Performance speciﬁcations and cable testers typically refer to voltage rather than power ratios. When referring to voltage (or current), decibels are calculated slightly differently than for power. The following formula is used:

**dB = 20 x log10 (P1/P2)**

P1 indicates the input voltage or current, and P2 is the reference (or output) voltage or current.

When we use a reference value of 1.0 volt for P2 and 0.5 volts for P1 (the measured input), you get a value of -6dB. The calculation means that:

Every 6dB of attenuation translates into 50% of the voltage being lost to attenuation. We want lower decibel attenuation values, as a higher voltage level will then arrive at the destination.

Every 6dB of return loss translates into 50% less voltage being reﬂected back to the source. We want higher decibel values for return loss, as less voltage will then be returned to the source.

Every 6dB of NEXT translates into 50% less voltage coupling to adjacent wire pairs. We want a high decibel value for crosstalk values, as higher values indicate that less power will be coupled to adjacent pairs.

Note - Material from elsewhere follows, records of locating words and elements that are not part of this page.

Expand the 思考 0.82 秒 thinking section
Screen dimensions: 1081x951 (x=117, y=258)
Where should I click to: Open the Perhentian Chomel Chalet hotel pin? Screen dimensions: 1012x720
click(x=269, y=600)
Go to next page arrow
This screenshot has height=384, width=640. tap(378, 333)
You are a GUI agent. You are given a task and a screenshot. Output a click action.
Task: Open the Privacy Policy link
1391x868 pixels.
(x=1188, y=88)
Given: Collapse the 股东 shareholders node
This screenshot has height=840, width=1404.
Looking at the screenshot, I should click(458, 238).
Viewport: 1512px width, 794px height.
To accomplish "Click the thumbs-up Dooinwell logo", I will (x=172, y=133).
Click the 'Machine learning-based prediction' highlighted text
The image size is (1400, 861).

Table 2 shows various decibel levels and the corresponding voltage and power ratios. Note that for the power ratio, a cable with an attenuation of 10 dB, only 10% of the signal transmitted will be received on the other side.

Table 2: Decibel levels with corresponding voltage and power ratios

**dB** |
**Voltage ratio** |
**Power ratio** |

1 |
1 |
1 |

-1 |
0.891 |
0.794 |

-2 |
0.794 |
0.631 |

-3 |
0.707 |
0.500 |

-4 |
0.631 |
0.398 |

-5 |
0.562 |
0.361 |

-6 |
0.500 |
0.250 |

-7 |
0.477 |
0.224 |

-8 |
0.398 |
0.158 |

-9 |
0.355 |
0.125 |

-10 |
0.316 |
0.100 |

-12 |
0.250 |
0.063 |

-15 |
0.178 |
0.031 |

-30 |
0.032 |
0.001 |

-40 |
0.010 |
0000 |

-50 |
0.003 |
0.000 |

**Practical examples**

Let’s now look at the speciﬁed channel performance for Category 5e versus the channel performance for Category 6 cable at 100MHz.

Media type Attenuation NEXT Return loss

Category 5e 24 30.1 10.0

Category 6 21.3 39.9 12.0

For the values to be compared properly, we’ll convert them to the actual percentage of loss. For this example, we’ll use voltage.

Use each decibel value and solve for the P1/P2 ratio using this formula:

**Ratio = 1/ (Inverse log10 (dB / 20))**

Existing standards allow a transmission to lose 99% of its signal to attenuation and still be received properly.

For an Ethernet application operating at an input voltage of 2.5V, the measured voltage at the receiver must be greater than 0.025V. In the Category 5e cable example, only 6.3% of the voltage is received at the destination, which calculates to about 0.16V.

You can also consider Copper LAN Extenders, like these, to extend your Ethernet distance to more than actual distance of Cat5E or Cat6 allows.

For Category 6 cable it calculates to 0.22V volts, which is still almost 10 times the minimum required voltage for the signal to be received.

You will be able to better compare the performance of any media by using these techniques for reversing the decibel calculation.